====== ENTRIES SHOWN

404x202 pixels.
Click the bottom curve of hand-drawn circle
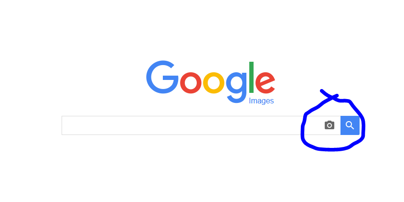pyautogui.click(x=331, y=149)
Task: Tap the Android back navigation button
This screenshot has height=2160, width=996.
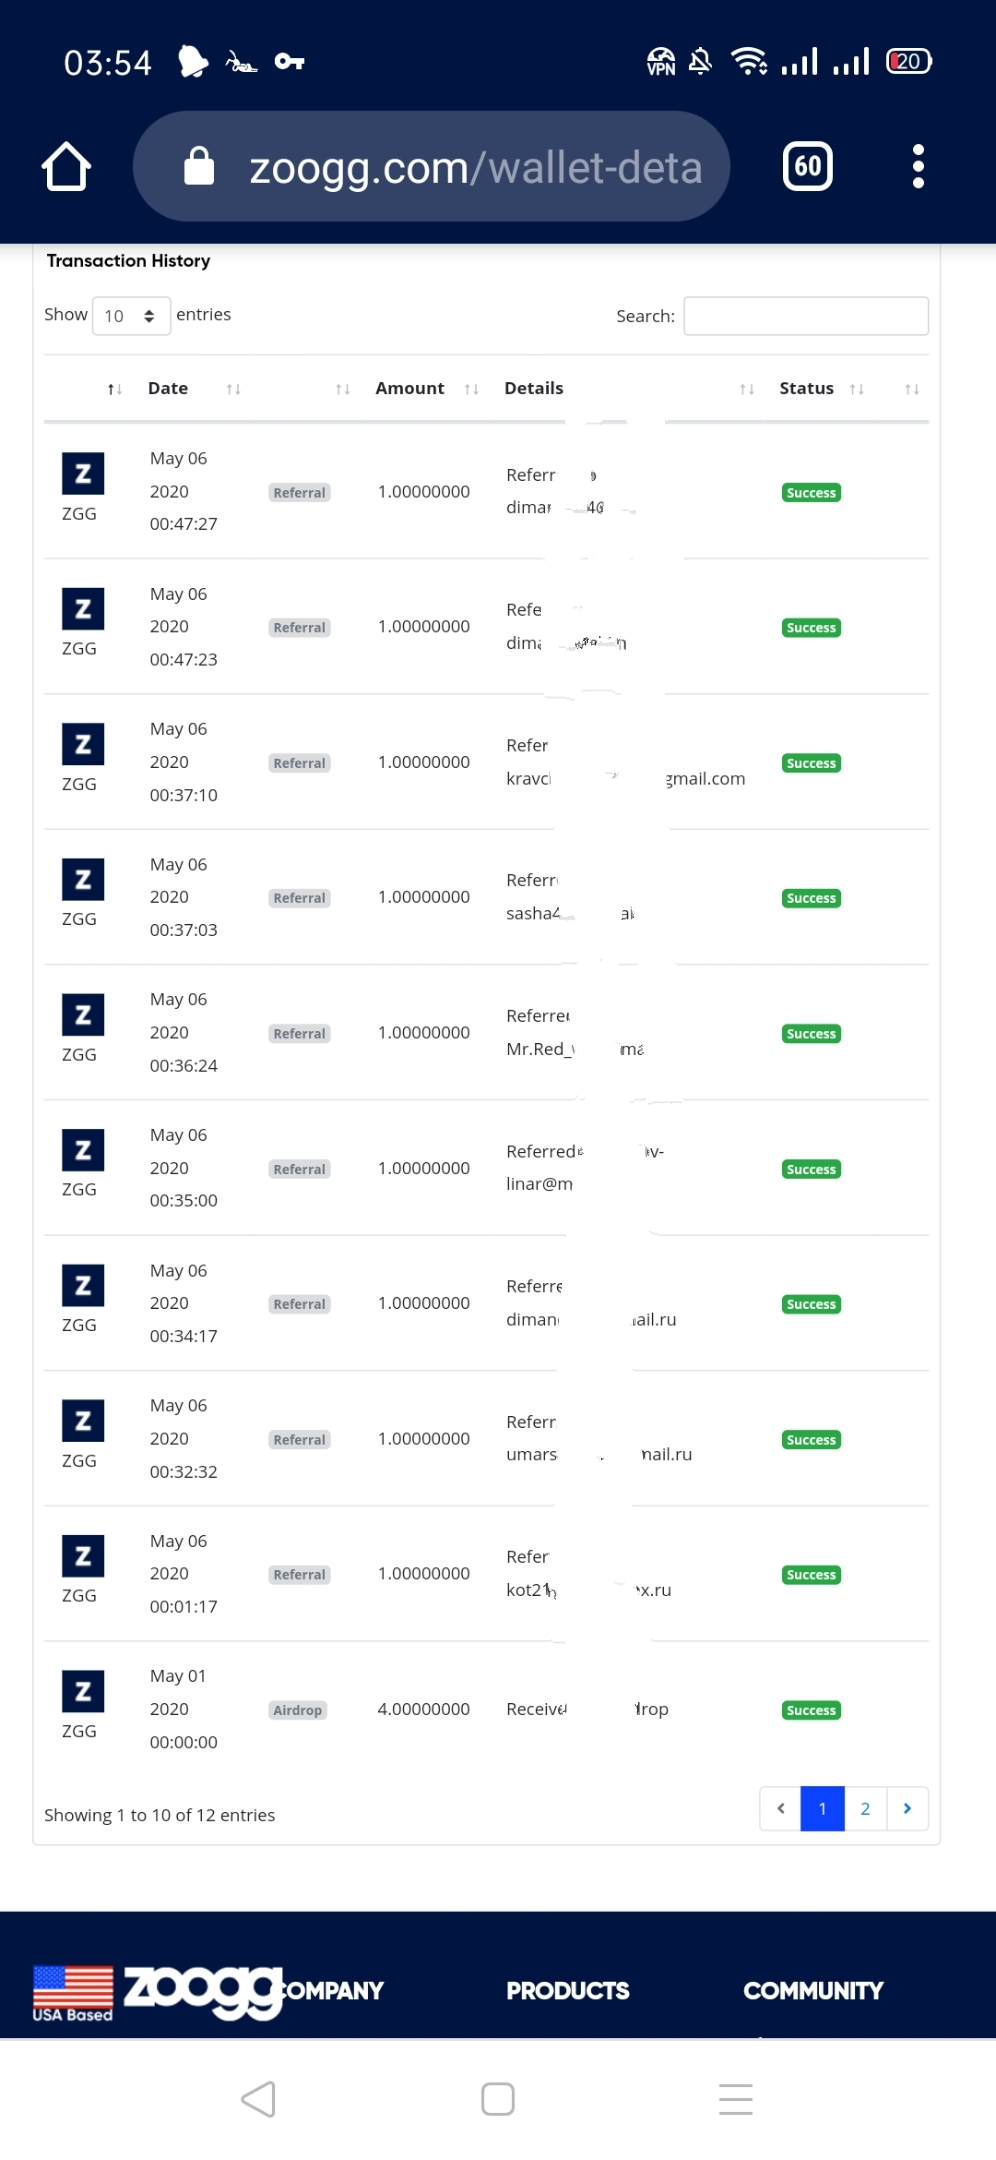Action: [259, 2098]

============

For this copy, leave pictures out and reproduce the lines from the one bearing "Task: Tap the Android back navigation button" through the final line of the listing above, both ends included.

YOUR SOLUTION.
Task: Tap the Android back navigation button
This screenshot has height=2160, width=996.
Action: [259, 2098]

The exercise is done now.